### EXERCISE 1
Condense the paragraph of the Andrew storyline summary that opens "Andrew later becomes a surgical resident" into a short bulleted list that keeps its main facts.
### EXERCISE 2
Write out the Andrew storyline summary word for word, covering everything from "Andrew later becomes" down to "relationship with Meredith.".
### EXERCISE 3
Extend the summary of Andrew's storyline with new text that picks up right after its final sentence.
=== TEXT SEGMENT ===
Alienated from the other interns, Andrew ends up moving in with Arizona Robbins (Jessica Capshaw). He also briefly dates Maggie Pierce (Kelly McCreary), the Chief of Cardiothoracic Surgery, but ends the relationship due to feeling professionally intimidated by her. Later, Andrew develops feelings for Jo Wilson (Camilla Luddington) and takes her home from a bar when she is too drunk to drive. When Jo begins to undress, Andrew falls on top of her just as Jo's boyfriend, Alex Karev (Justin Chambers) walks in. Misunderstanding the situation, Alex assaults Andrew, beating him nearly to death. Andrew files felony charges against Alex, causing tension with his colleagues, many of whom have long-standing friendships with Alex. Just as Alex is about to go to jail, Andrew retracts the charges for Jo's sake.

Andrew later becomes a surgical resident, and his ex-girlfriend, Sam Bello (Jeanine Mason), joins Grey Sloan Memorial as an intern. His sister, Carina DeLuca (Stefania Spampinato), also joins the hospital staff and begins dating Arizona, much to Andrew's discomfort. Carina disapproves of Sam, believing she is a stalker. Andrew and Sam rekindle their relationship, but it ends when Sam leaves to avoid deportation. Afterward, a heartbroken Andrew drunkenly kisses Meredith Grey (Ellen Pompeo) at Jo and Alex's wedding, eventually realizing his feelings for her are real. After months of pursuing her, Andrew begins a relationship with Meredith.
=== DATA FOR ANALYSIS ===
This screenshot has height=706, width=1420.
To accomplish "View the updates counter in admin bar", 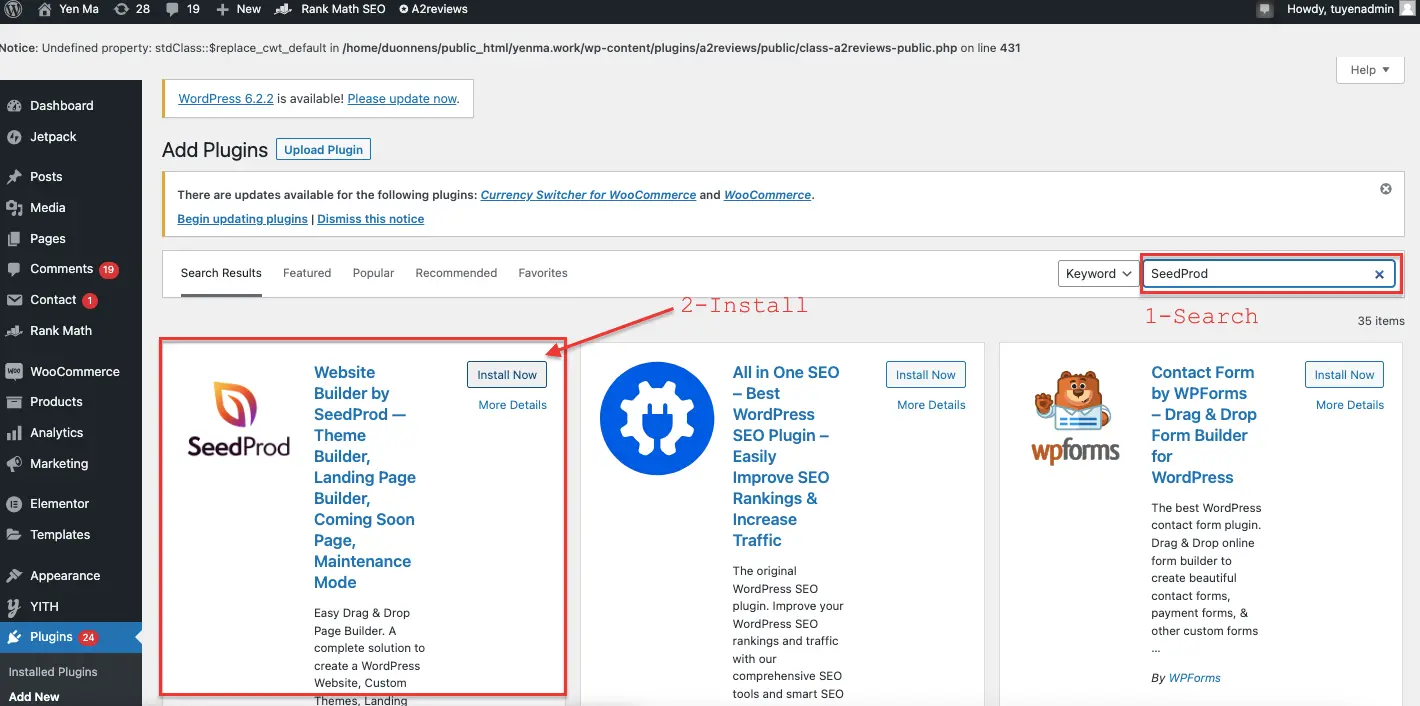I will pos(132,10).
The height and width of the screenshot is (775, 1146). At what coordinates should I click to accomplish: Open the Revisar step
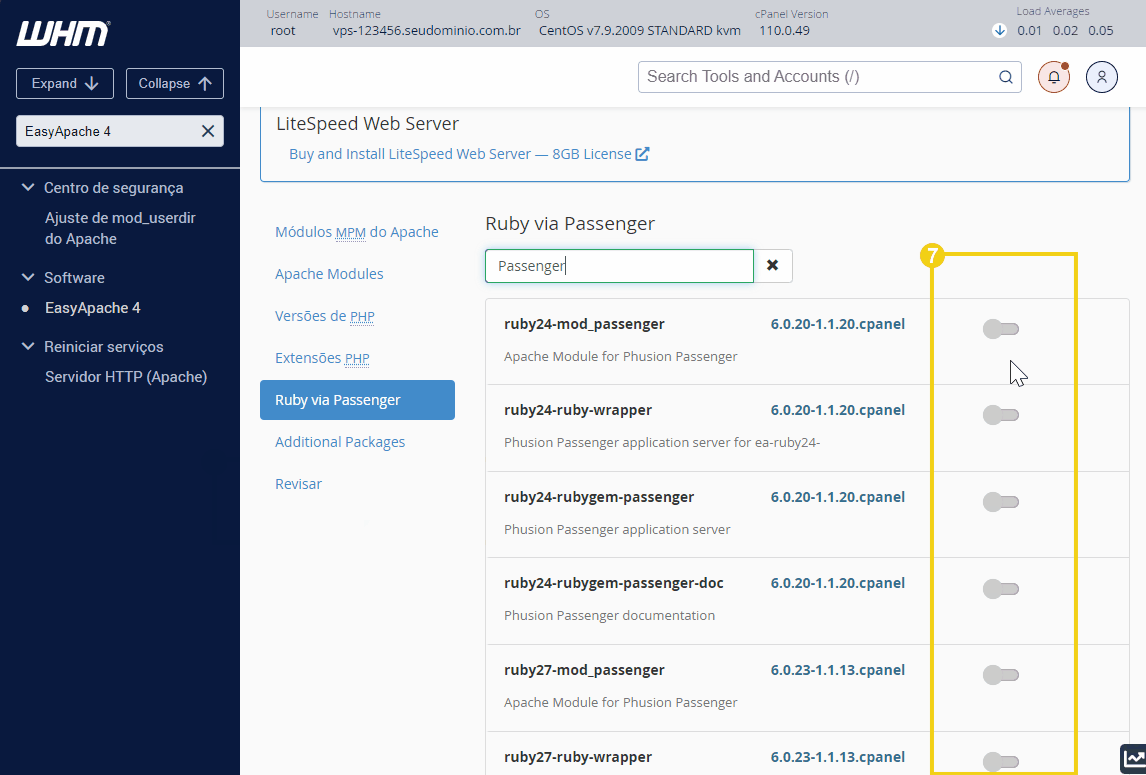[x=298, y=483]
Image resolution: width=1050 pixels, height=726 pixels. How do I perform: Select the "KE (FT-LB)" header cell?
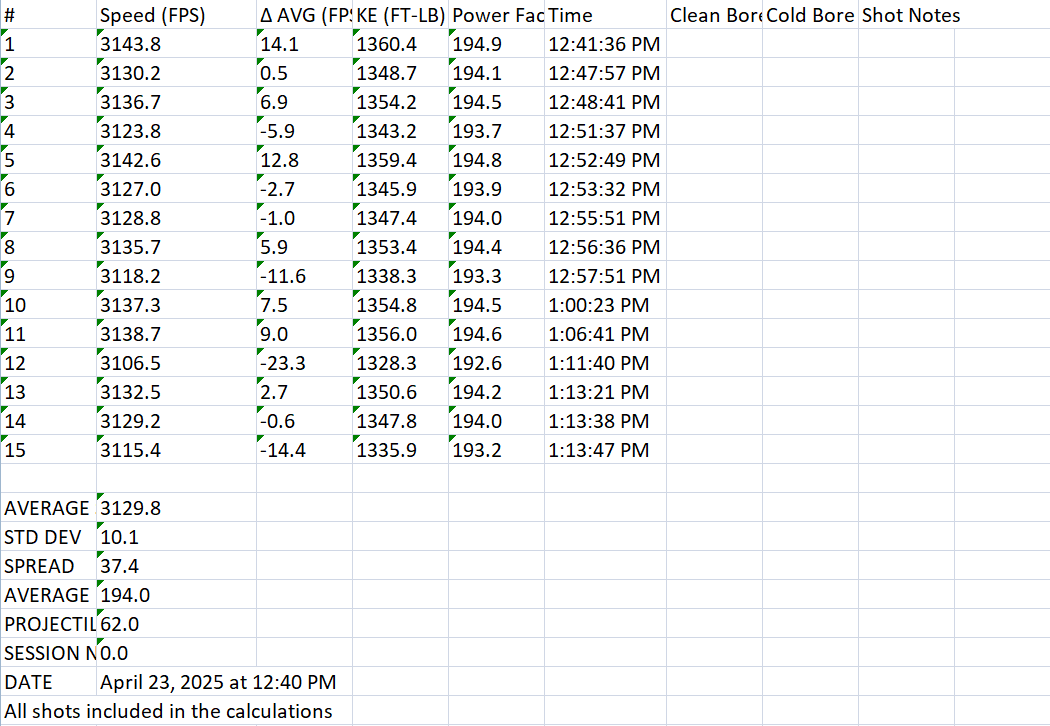(400, 15)
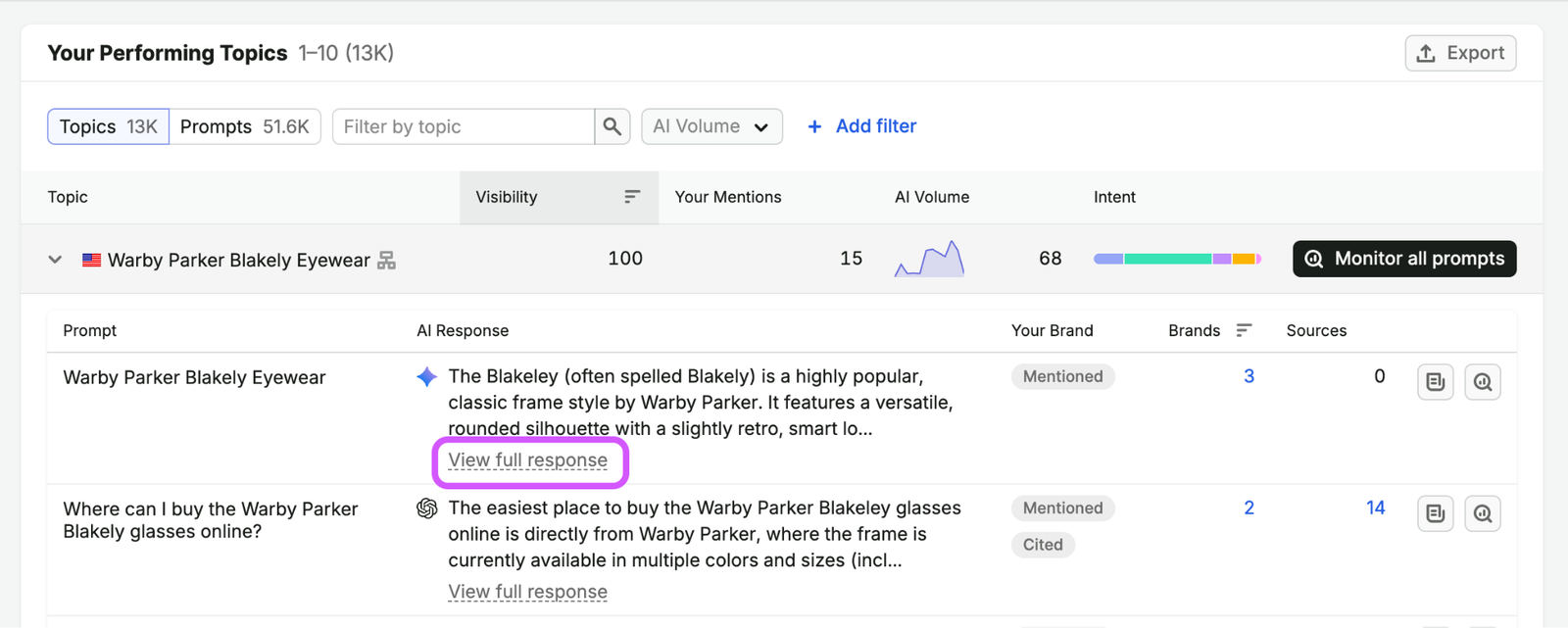Click monitor prompt magnifier icon in first row
Image resolution: width=1568 pixels, height=628 pixels.
coord(1483,382)
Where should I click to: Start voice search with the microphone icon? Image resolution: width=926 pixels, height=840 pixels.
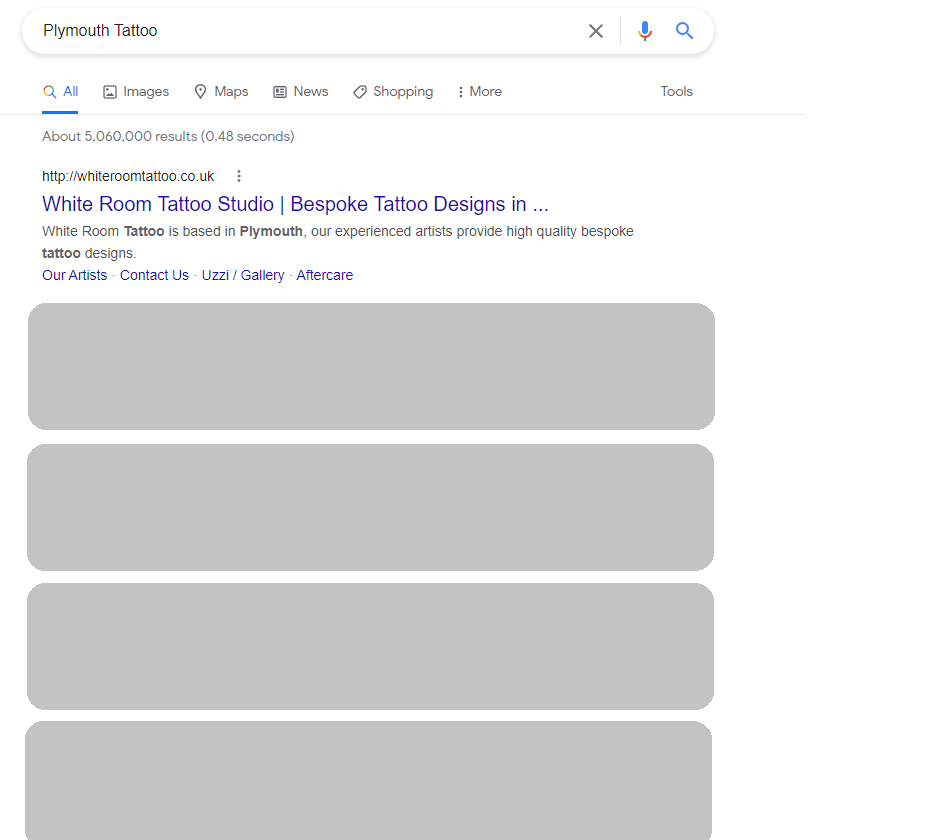coord(645,31)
===
### YOUR RESPONSE 1
- Andrew becomes a surgical resident; his ex-girlfriend Sam Bello (Jeanine Mason) joins Grey Sloan Memorial as an intern.
- His sister Carina DeLuca (Stefania Spampinato) joins the staff and dates Arizona, which makes Andrew uncomfortable.
- Carina disapproves of Sam and believes she is a stalker.
- Andrew and Sam get back together, but the relationship ends when Sam leaves to avoid deportation.
- Heartbroken, Andrew drunkenly kisses Meredith Grey (Ellen Pompeo) at Jo and Alex's wedding and later realizes his feelings for her are real.
- After months of pursuing her, he begins a relationship with Meredith.

### YOUR RESPONSE 2
Andrew later becomes a surgical resident, and his ex-girlfriend, Sam Bello (Jeanine Mason), joins Grey Sloan Memorial as an intern. His sister, Carina DeLuca (Stefania Spampinato), also joins the hospital staff and begins dating Arizona, much to Andrew's discomfort. Carina disapproves of Sam, believing she is a stalker. Andrew and Sam rekindle their relationship, but it ends when Sam leaves to avoid deportation. Afterward, a heartbroken Andrew drunkenly kisses Meredith Grey (Ellen Pompeo) at Jo and Alex's wedding, eventually realizing his feelings for her are real. After months of pursuing her, Andrew begins a relationship with Meredith.

### YOUR RESPONSE 3
Andrew's relationship with his father, Vincenzo (Lorenzo Caccialanza), becomes a central storyline when Vincenzo arrives at Grey Sloan Memorial to research an external womb. Andrew joins the project to advance his career but soon realizes that his father's mental illness is getting in the way. After the project fails, Andrew has an emotional confrontation with Vincenzo, who leaves Seattle. As his relationship with Meredith deepens, Andrew takes the fall for her insurance fraud to protect her, landing him in prison. Meredith visits him in jail, professes her love for him, and vows to get him released.

After Meredith turns herself in, Andrew is released and rehired at Grey Sloan. However, their relationship becomes strained when Andrew notices Meredith still compares him to her late husband, Derek Shepherd (Patrick Dempsey). Though they briefly reconcile, Andrew breaks up with Meredith for good when she expresses concern that he might be showing signs of mania, possibly due to bipolar disorder. Carina, recognizing similarities between Andrew's behavior and their father's, becomes increasingly worried about his mental health. Despite his worsening condition, Andrew makes a significant medical diagnosis, identifying Richard Webber’s (James Pickens Jr.) cobalt poisoning, which alters his career trajectory.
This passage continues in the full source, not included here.